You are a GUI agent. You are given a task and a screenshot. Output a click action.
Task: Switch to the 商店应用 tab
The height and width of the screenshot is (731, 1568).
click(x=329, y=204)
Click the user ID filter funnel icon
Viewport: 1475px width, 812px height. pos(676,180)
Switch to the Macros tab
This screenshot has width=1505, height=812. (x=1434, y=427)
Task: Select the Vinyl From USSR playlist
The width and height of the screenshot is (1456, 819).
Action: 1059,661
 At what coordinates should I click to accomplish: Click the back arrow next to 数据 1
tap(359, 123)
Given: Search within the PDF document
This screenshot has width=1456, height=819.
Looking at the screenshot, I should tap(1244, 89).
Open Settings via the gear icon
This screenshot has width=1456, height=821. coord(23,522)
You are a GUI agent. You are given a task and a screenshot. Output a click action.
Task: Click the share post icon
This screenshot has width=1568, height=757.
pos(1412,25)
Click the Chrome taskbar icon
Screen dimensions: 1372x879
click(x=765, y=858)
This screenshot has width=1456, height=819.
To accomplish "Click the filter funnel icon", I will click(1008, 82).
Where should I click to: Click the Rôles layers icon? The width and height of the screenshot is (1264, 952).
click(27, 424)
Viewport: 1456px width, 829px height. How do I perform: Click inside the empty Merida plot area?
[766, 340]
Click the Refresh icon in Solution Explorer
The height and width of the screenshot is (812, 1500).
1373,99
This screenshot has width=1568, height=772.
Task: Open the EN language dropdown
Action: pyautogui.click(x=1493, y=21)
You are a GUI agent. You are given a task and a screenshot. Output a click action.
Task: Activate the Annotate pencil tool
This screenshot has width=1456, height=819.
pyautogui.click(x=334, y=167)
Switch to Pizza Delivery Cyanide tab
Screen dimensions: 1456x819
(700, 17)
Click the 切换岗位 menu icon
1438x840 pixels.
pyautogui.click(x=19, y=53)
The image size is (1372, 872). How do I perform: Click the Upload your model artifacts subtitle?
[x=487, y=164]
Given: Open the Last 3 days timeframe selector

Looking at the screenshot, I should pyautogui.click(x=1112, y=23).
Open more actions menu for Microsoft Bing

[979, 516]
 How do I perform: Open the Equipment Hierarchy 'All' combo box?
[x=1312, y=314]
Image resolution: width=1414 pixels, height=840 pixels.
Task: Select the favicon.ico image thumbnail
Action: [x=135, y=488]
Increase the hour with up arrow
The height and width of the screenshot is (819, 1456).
********************
[TO DO] From the first entry to the last, reproduce everything precisely.

[SOLUTION FOR THIS EXERCISE]
You are a GUI agent. You are given a task and a screenshot. Output a click action.
Task: Switch to the 商店应用 tab
The height and width of the screenshot is (731, 1568).
click(x=329, y=204)
Click the user ID filter funnel icon
Viewport: 1475px width, 812px height. pos(676,180)
Switch to the Macros tab
This screenshot has width=1505, height=812. (x=1434, y=427)
Task: Select the Vinyl From USSR playlist
The width and height of the screenshot is (1456, 819).
Action: 1059,661
 At what coordinates should I click to accomplish: Click the back arrow next to 数据 1
tap(359, 123)
Given: Search within the PDF document
This screenshot has width=1456, height=819.
Looking at the screenshot, I should tap(1244, 89).
Open Settings via the gear icon
This screenshot has width=1456, height=821. coord(23,522)
You are a GUI agent. You are given a task and a screenshot. Output a click action.
Task: Click the share post icon
This screenshot has width=1568, height=757.
pos(1412,25)
Click the Chrome taskbar icon
Screen dimensions: 1372x879
click(x=765, y=858)
This screenshot has width=1456, height=819.
To accomplish "Click the filter funnel icon", I will click(1008, 82).
Where should I click to: Click the Rôles layers icon? The width and height of the screenshot is (1264, 952).
click(27, 424)
Viewport: 1456px width, 829px height. How do I perform: Click inside the empty Merida plot area?
[766, 340]
Click the Refresh icon in Solution Explorer
The height and width of the screenshot is (812, 1500).
1373,99
This screenshot has width=1568, height=772.
Task: Open the EN language dropdown
Action: pyautogui.click(x=1493, y=21)
You are a GUI agent. You are given a task and a screenshot. Output a click action.
Task: Activate the Annotate pencil tool
This screenshot has width=1456, height=819.
pyautogui.click(x=334, y=167)
Switch to Pizza Delivery Cyanide tab
Screen dimensions: 1456x819
(700, 17)
Click the 切换岗位 menu icon
1438x840 pixels.
pyautogui.click(x=19, y=53)
The image size is (1372, 872). How do I perform: Click the Upload your model artifacts subtitle?
[x=487, y=164]
Given: Open the Last 3 days timeframe selector

Looking at the screenshot, I should pyautogui.click(x=1112, y=23).
Open more actions menu for Microsoft Bing

[979, 516]
 How do I perform: Open the Equipment Hierarchy 'All' combo box?
[x=1312, y=314]
Image resolution: width=1414 pixels, height=840 pixels.
Task: Select the favicon.ico image thumbnail
Action: [x=135, y=488]
Increase the hour with up arrow
The height and width of the screenshot is (819, 1456).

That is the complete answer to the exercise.